For today’s Democrats, unlike Bill Clinton in the late 1990s, entitlement reform is something to be opposed root and branch. The left wing of the Democratic party is even embracing an expansion of Social Security, even though the program is already on an ineluctable trajectory to be unsustainable. Underlying both stances are both principled beliefs and political calculation, the latter being that opposition to any change in Social Security will make the elderly a dependable Democratic constituency.

But that assumption is not supported by the data. Take a look at this table repaired by the Pew Research Center.

It shows the Democratic percentages among elderly (65+) and young (19-29) voters in the presidential elections from 1972-2012. For most of that period the elderly voted less heavily Democratic than the young, but the difference between the two groups varies. In the 1970s, elderly voters, all born earlier than 1912, were less Democratic than the national average. The Democrats’ moves toward dovishness and cultural liberalism were wildly out of sync with the Democratic party that many of them had supported in the 1930s and 1940s. In 1980 and 1984 there was little difference between the elderly and the young, and the elderly voted very close to the national average (41 percent for Jimmy Carter, 38 percent for Walter Mondale).

Starting in 1988 and up through 2000, the picture is different. The elderly voted more Democratic than the young and more Democratic than the national average in three of four presidential elections. The Democratic percentage among the elderly was 49 or 50 percent in each of these elections. This looks like it validates the Democrats’ perception that their perceived resistance to entitlement reform was a vote-winner. The elderly in these elections were, increasingly as the years went on, members of the G.I. generation, for whom Social Security was an especially good deal. They got back a whole lot more money than they ever paid in payroll taxes.

After 2000 the picture changes. The elderly are significantly less Democratic than the young and less Democratic than the national average in 2004, 2008 and 2012, as the G.I. generation is displaced in the over-65 cohort by the Silent generation, born in the 1930s and early 1940s. Cultural issues have played some role here: The elderly have been opposed, though by lesser margins as time went on, to same-sex marriage, an issue that splits the generations more than any other I can remember; and the small number of Americans open to voting Democratic but not for an African-American nominee is undoubtedly concentrated disproportionately among the elderly.

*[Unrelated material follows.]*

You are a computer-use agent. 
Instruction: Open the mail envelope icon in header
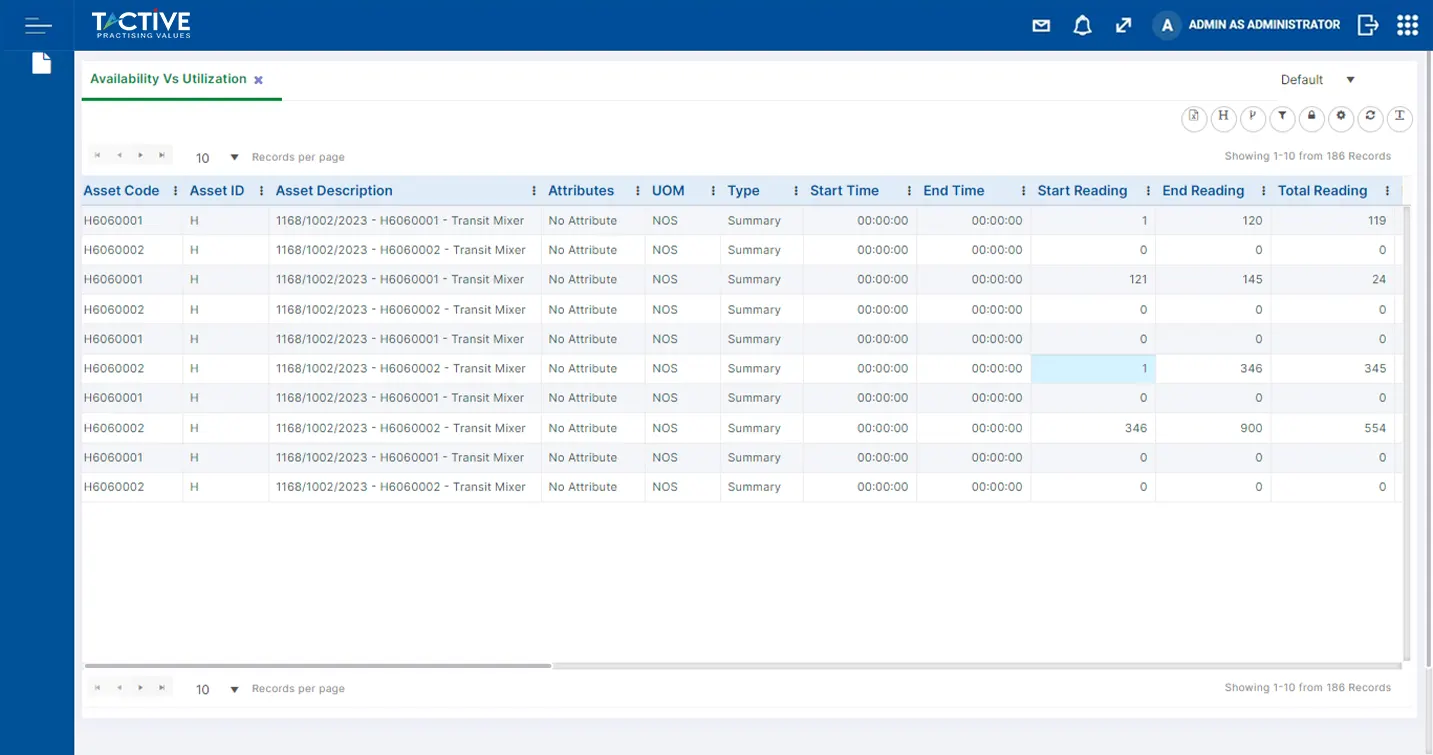[x=1041, y=26]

What’s plain is that entitlement issues — Social Security and Medicare — have not produced majorities for Democratic presidential candidates in a long time. Republican entitlement reform proposals, like those in the budgets 2012 vice presidential nominee Paul Ryan pushed through the Republican House in 2011 and 2012, didn’t deliver the elderly vote to the Democrats. Could that change as the baby boomers enter the ranks of the elderly, as they just started to do in 2012? In that year the youngest elders were born in 1947 (the same year as Mitt Romney and Hillary Clinton, a year later than Bill Clinton and George W. Bush). The answer is probably no: The 45-64 age cohort, made up almost entirely of baby boomers, voted just 47 percent for Barack Obama, three points more than the elderly but four points lower than the national average. This is a vivid contrast with how the boomers voted in their first presidential election, 1972, when they were 16 points more Democratic than the elderly and eight points more Democratic than the national average.

So why do the Democrats keep resisting entitlement reform? It doesn’t seem to be doing them much political good. I guess we have to fall back on what seems the unlikeliest explanation for many cynical observers: out of conviction. But some day they may ask themselves whether it’s in their political interest.